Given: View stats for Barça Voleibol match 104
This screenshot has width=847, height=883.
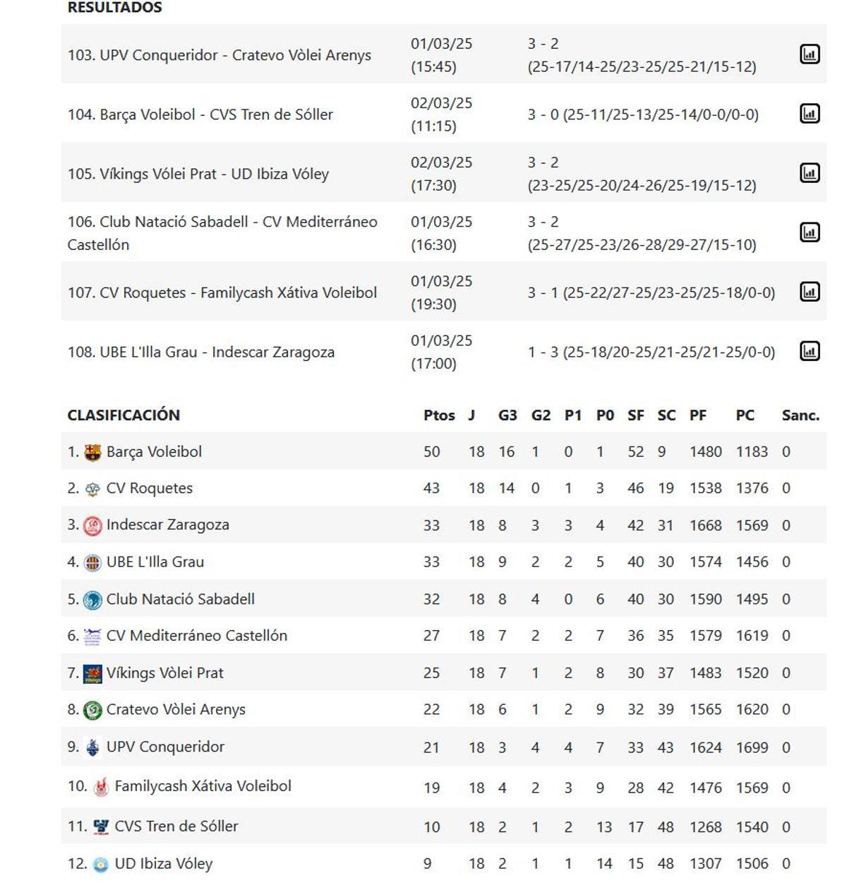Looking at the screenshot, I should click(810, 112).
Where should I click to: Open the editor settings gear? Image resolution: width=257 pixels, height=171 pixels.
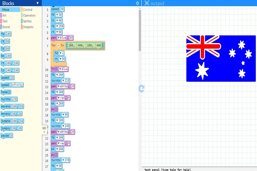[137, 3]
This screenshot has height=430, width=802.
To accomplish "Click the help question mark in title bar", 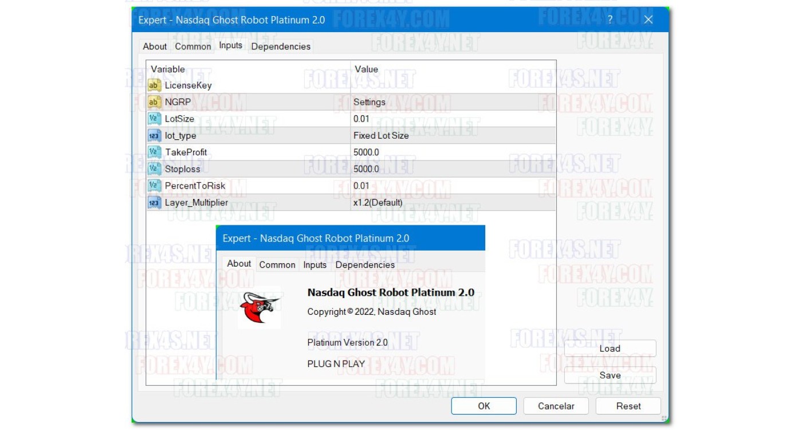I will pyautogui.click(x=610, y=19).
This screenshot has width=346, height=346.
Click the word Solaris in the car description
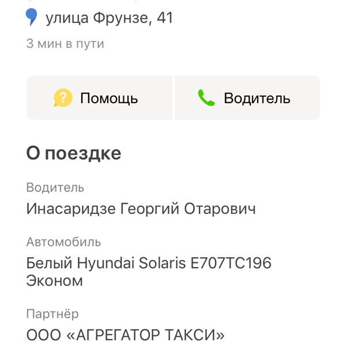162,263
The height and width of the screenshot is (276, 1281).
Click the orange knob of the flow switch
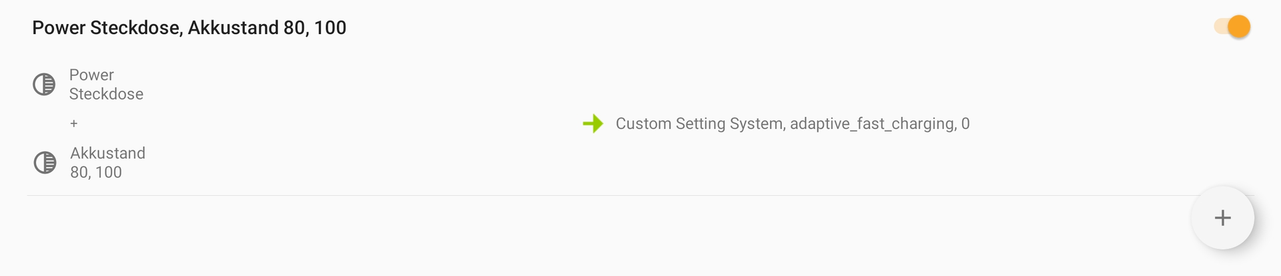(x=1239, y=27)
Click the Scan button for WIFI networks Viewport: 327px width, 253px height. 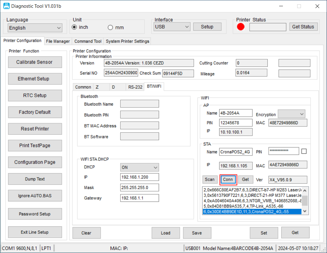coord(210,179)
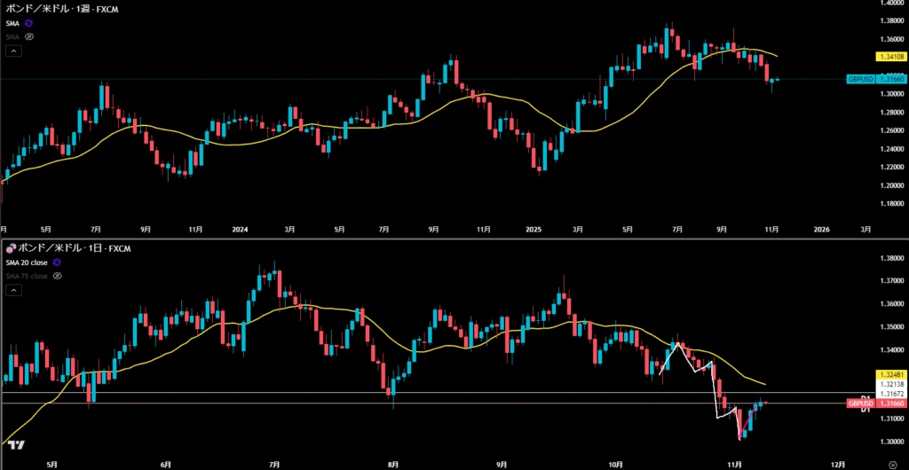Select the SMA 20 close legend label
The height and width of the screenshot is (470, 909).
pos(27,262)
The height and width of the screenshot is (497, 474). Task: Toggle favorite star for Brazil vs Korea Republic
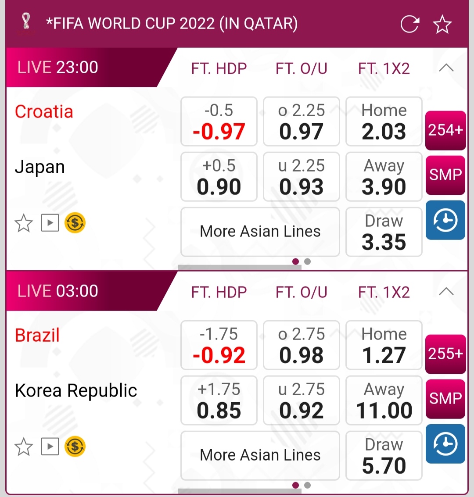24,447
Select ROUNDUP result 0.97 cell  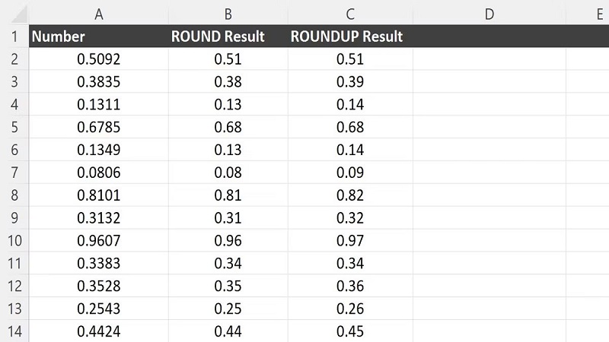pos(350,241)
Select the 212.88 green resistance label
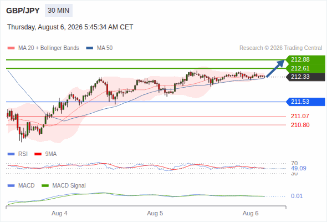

Your instructions: Start with the first line of the records above and end with the line containing "This screenshot has height=430, width=802.". Output those lines exactly, pictures excluded.

Reply to the exercise:
Given: View stats for Barça Voleibol match 104
This screenshot has width=847, height=883.
Looking at the screenshot, I should click(810, 112).
Where should I click to: Open the editor settings gear? Image resolution: width=257 pixels, height=171 pixels.
[137, 3]
This screenshot has height=430, width=802.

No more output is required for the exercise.